START Excerpted text

Wednesday, September 10, 2008

QUANTUM OF MENACE

It was only a matter of time before a real live mad-scientist doomsday device was invented - but who would have expected it to be in Switzerland? The Apocryphist, that's who. Ever since reports began to surface about the genesis of the Large Hadron Collider - a super-cyclotron created for ostensibly peaceful "study" purposes by CERN (Center for Europeans Researching Nuclearity) that runs a 17-mile circuit beneath the Swiss countryside - we knew that there was more to the project than its maddeningly neutral proponents were letting on. And, despite the naively positive press the endeavor is receiving today, its opening day, we stand uncorrected.

First, a little subterranean geopolitical primer: until the 17th century, a race of cave-dwelling troglodytic peoples lived relatively unmolested in a series of caves beneath the Alps. In order to protect their peaceful existence against the coming onslaught of Modernity, they signed a treaty with the Swiss government in 1647, essentially declaring the underground stratum of the area a separate nation from its surface. Rather uninspiringly known as Subterranea, this nation survived and even flourished despite its occasionally cruel attitudes towards its own citizens. (Proto-anthropologist Dante Aligheri published an early ethnography of these people's quaint practices in his 14th-century monograph Inferno.)

END Excerpted text
START Source information

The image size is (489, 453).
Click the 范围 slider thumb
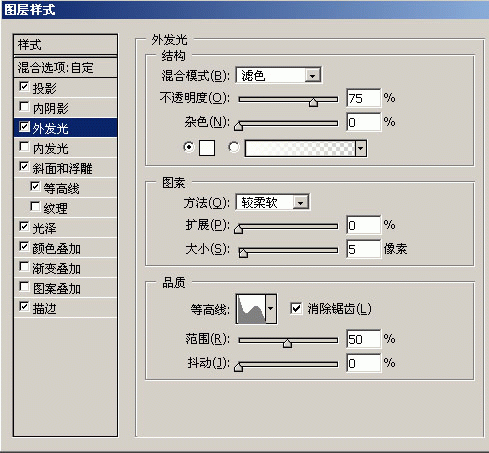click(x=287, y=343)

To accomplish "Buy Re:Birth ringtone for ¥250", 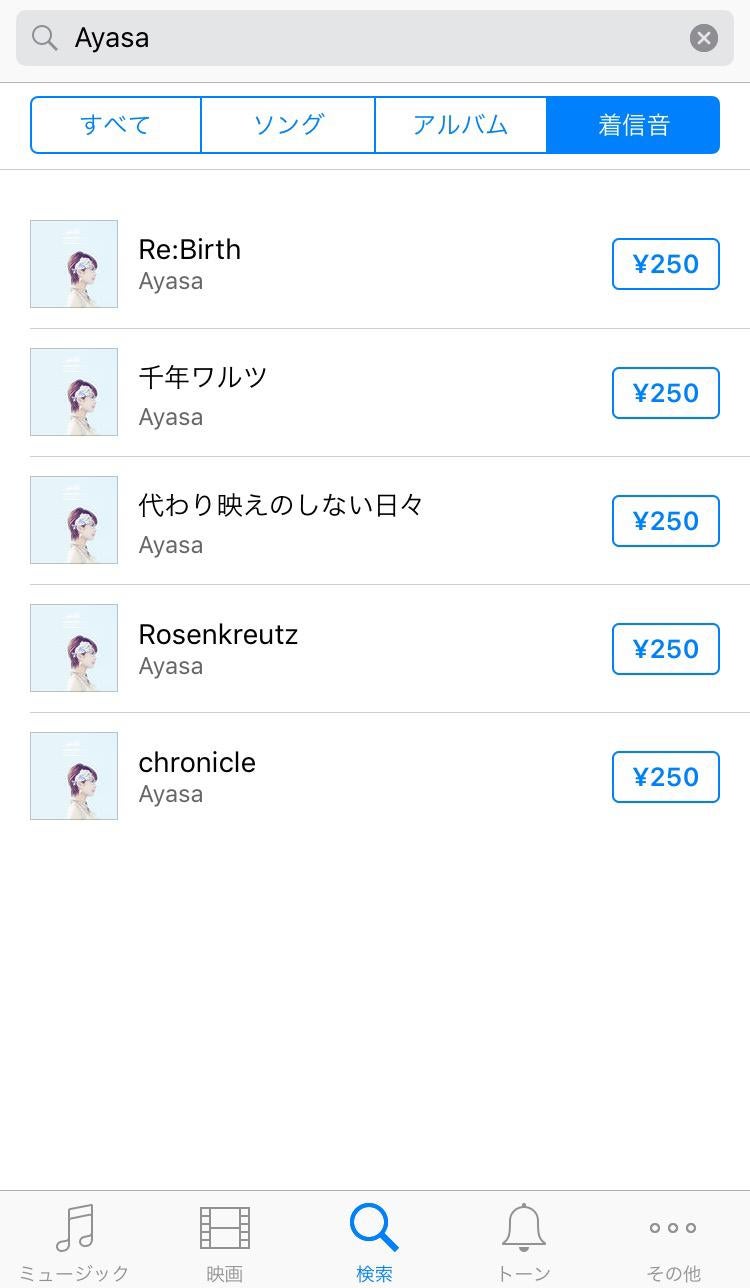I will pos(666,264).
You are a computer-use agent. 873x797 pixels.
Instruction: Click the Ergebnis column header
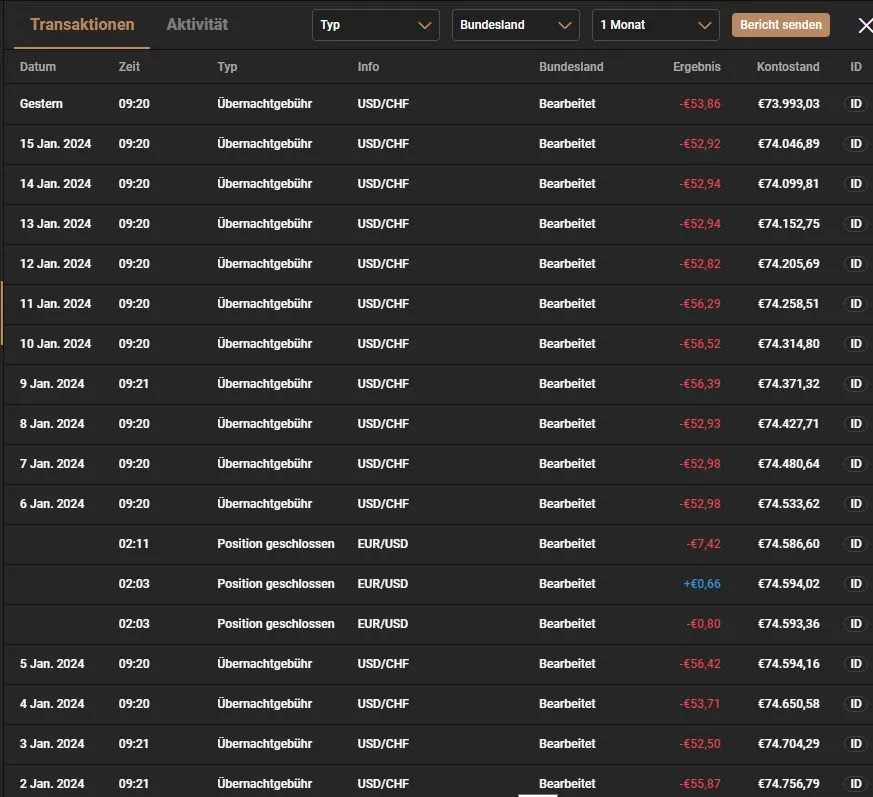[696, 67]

END Source information
START Source information

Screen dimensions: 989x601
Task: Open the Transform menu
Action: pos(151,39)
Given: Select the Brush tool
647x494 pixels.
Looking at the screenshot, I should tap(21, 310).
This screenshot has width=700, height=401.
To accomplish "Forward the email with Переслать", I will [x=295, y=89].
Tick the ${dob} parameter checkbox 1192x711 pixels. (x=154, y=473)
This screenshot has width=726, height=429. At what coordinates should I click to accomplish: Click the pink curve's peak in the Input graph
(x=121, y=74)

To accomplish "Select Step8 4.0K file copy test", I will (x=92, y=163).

END Source information
START Source information

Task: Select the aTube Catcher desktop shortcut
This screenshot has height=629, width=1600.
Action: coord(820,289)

END Source information

▶ [Work task 1]:
In the blog post, in what year did the cave-dwelling peoples sign their treaty with the Swiss government?
▶ [Work task 2]:
Transcribe the blog post word for word, starting with "Wednesday, September 10, 2008" and going on through "we stand uncorrected.".

▶ [Expected answer 1]:
1647

▶ [Expected answer 2]:
Wednesday, September 10, 2008

QUANTUM OF MENACE

It was only a matter of time before a real live mad-scientist doomsday device was invented - but who would have expected it to be in Switzerland? The Apocryphist, that's who. Ever since reports began to surface about the genesis of the Large Hadron Collider - a super-cyclotron created for ostensibly peaceful "study" purposes by CERN (Center for Europeans Researching Nuclearity) that runs a 17-mile circuit beneath the Swiss countryside - we knew that there was more to the project than its maddeningly neutral proponents were letting on. And, despite the naively positive press the endeavor is receiving today, its opening day, we stand uncorrected.